A segunda razão é de ordem prática. Se fosse admissível a comprovação de autorização do estrangeiro para funcionamento no país somente no momento da contratação, isso geraria problemas práticos insolúveis. Toda a licitação seria realizada mediante uma condição suspensiva, ou seja, a obtenção de autorização governamental para que o licitante estrangeiro pudesse ser contratado. Entretanto, condicionar o encerramento da licitação e a efetiva contratação a esse evento futuro e incerto causaria problemas graves. Poderia até mesmo afetar o interesse da Administração em contratar.
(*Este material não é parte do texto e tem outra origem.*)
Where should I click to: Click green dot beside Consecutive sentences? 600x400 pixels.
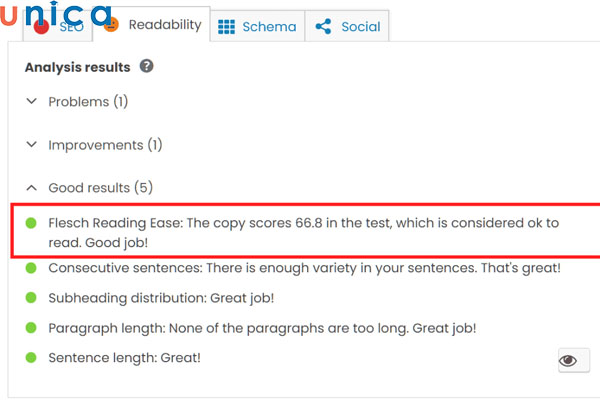pyautogui.click(x=32, y=268)
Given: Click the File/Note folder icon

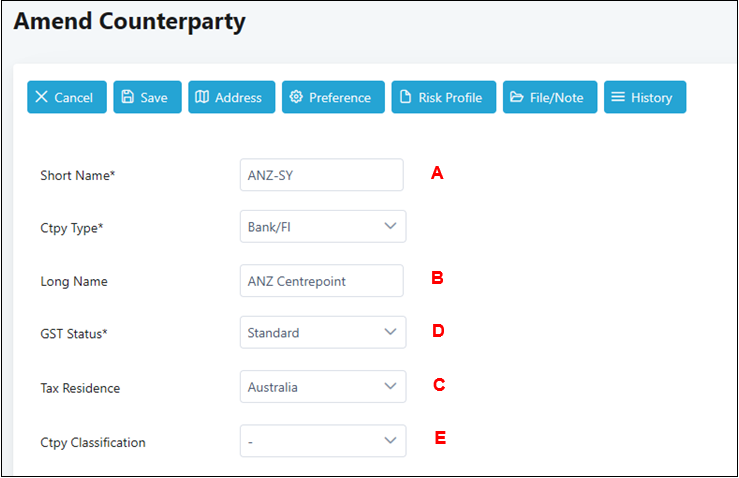Looking at the screenshot, I should 517,97.
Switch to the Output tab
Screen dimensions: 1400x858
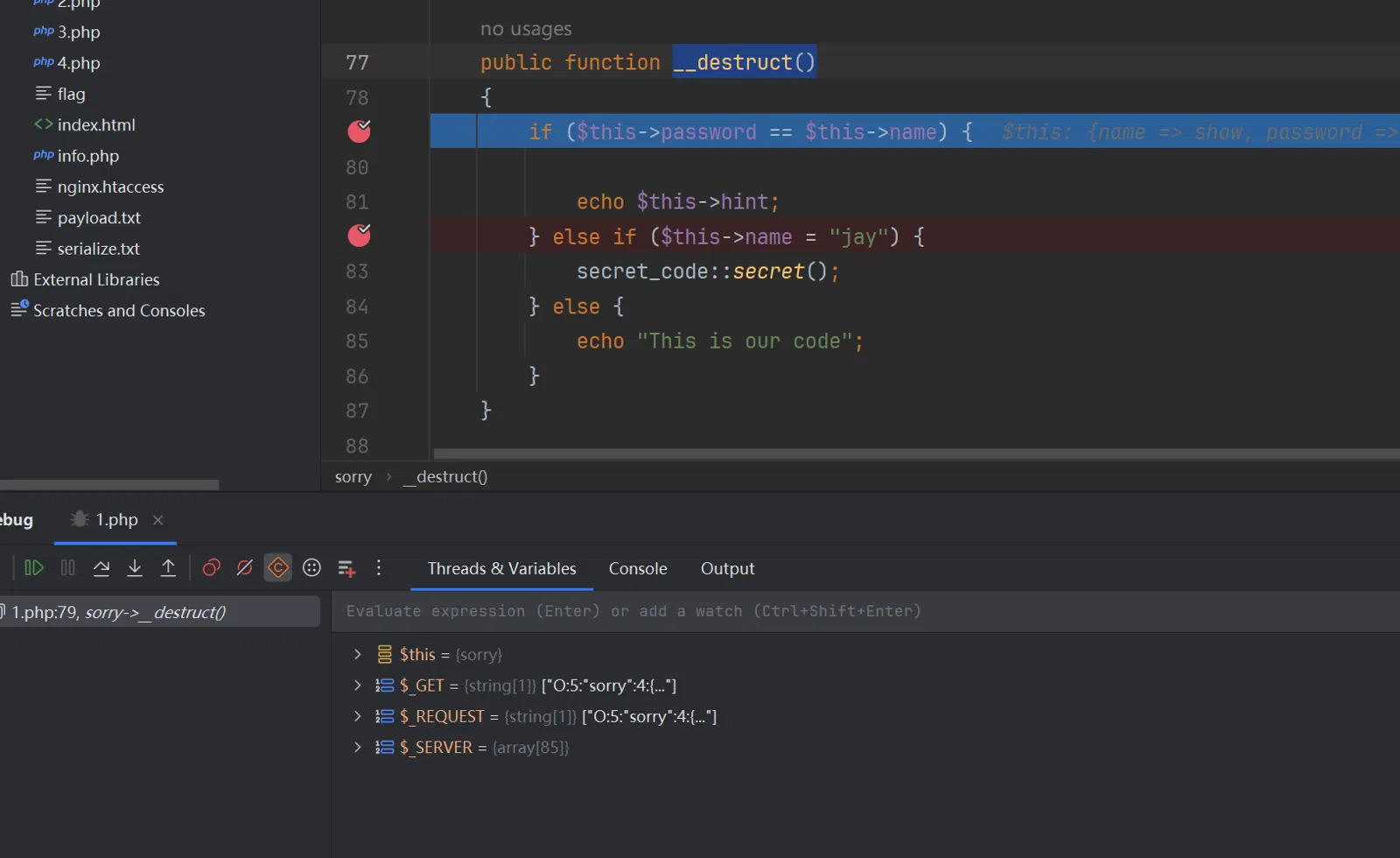tap(727, 568)
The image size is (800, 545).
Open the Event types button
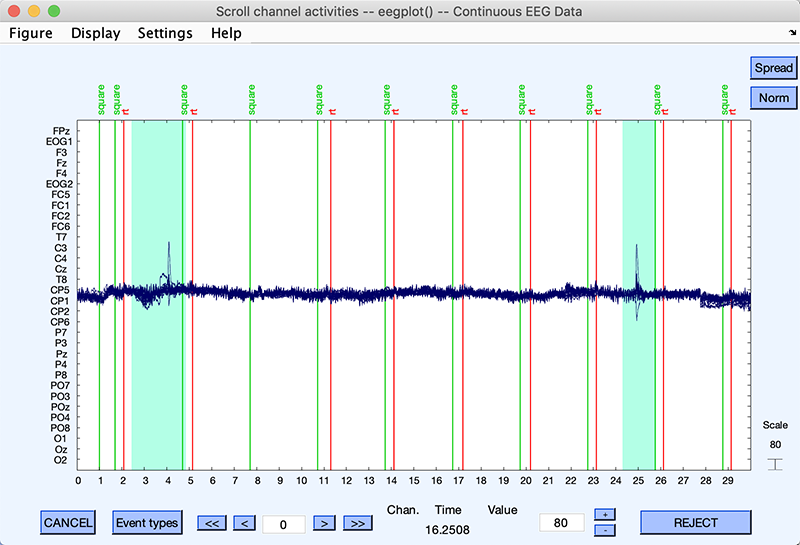pyautogui.click(x=146, y=522)
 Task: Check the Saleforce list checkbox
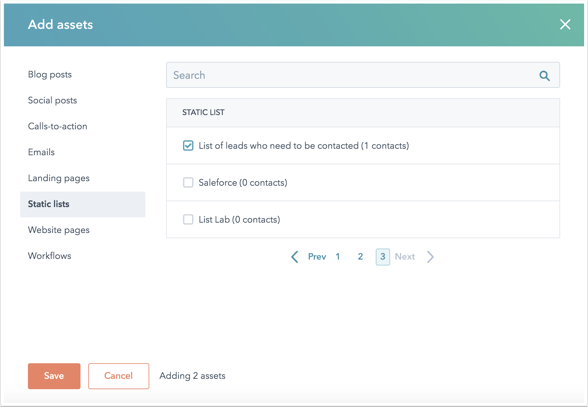[188, 182]
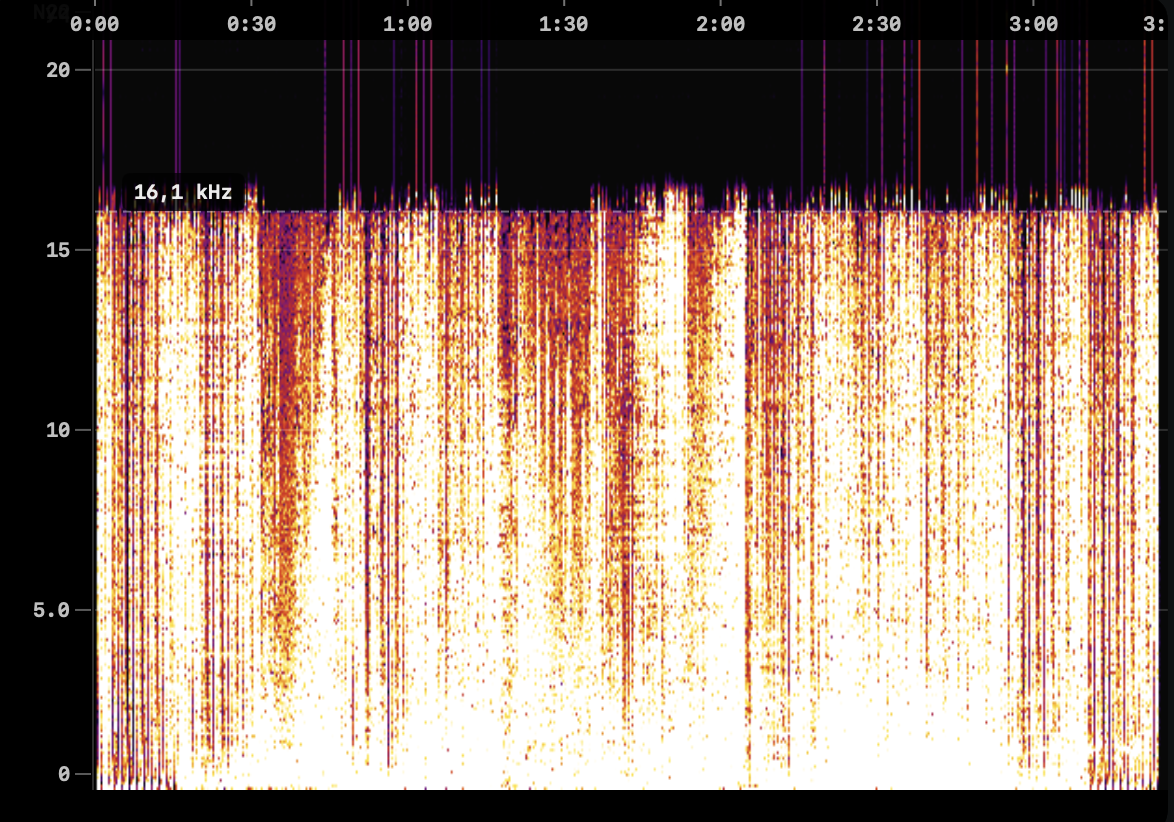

Se o licitante estrangeiro demorasse muito tempo para obter a autorização governamental, ou se nem atendesse os requisitos legais necessários para tanto, o certame restaria frustrado. Assim, nos casos em que a autorização governamental para funcionamento no país for exigível dos licitantes estrangeiros, deverá ser comprovada no momento do exame dos requisitos de habilitação, na forma do artigo 28, inciso V, da Lei nº 8.666. Mesmo nas licitações realizadas com financiamento internacional em que não se aplique o procedimento da Lei nº 8.666, a autorização para funcionamento no país deverá ser comprovada no momento de apresentação dos documentos relativos à condição dos licitantes. Por ser a autorização um requisito previsto na legislação cível, o simples fato de não se aplicar integralmente a Lei nº 8.666 não afasta a necessidade de sua comprovação prévia à realização de qualquer ato que configure “funcionamento” no Brasil.

 

Presente estas considerações, é de se perguntar: quando a regra estabelecida no art. 20-A, II, “b” da IN SEGES nº 10, de 2020 pode ser legitimamente aplicada?

 

Entendemos que seu âmbito de aplicação é restrito e de pouca utilidade prática. Sua incidência deverá ficar restrita às hipóteses em que o objeto da licitação não implicar o funcionamento da empresa estrangeira em território nacional ou de inexistência de atuação direta da empresa estrangeira, nomeadamente diante da formação de um consórcio ou de uma Sociedade de Propósito Especifico (SPE)[29].

 

Contudo, como estas hipóteses parecem deslocadas do âmbito de regulamentação da IN SEGES nº 10, de 2020, entendo que inovação, neste ponto, pode provocar mais indagações do que certezas, e merecia uma maior reflexão.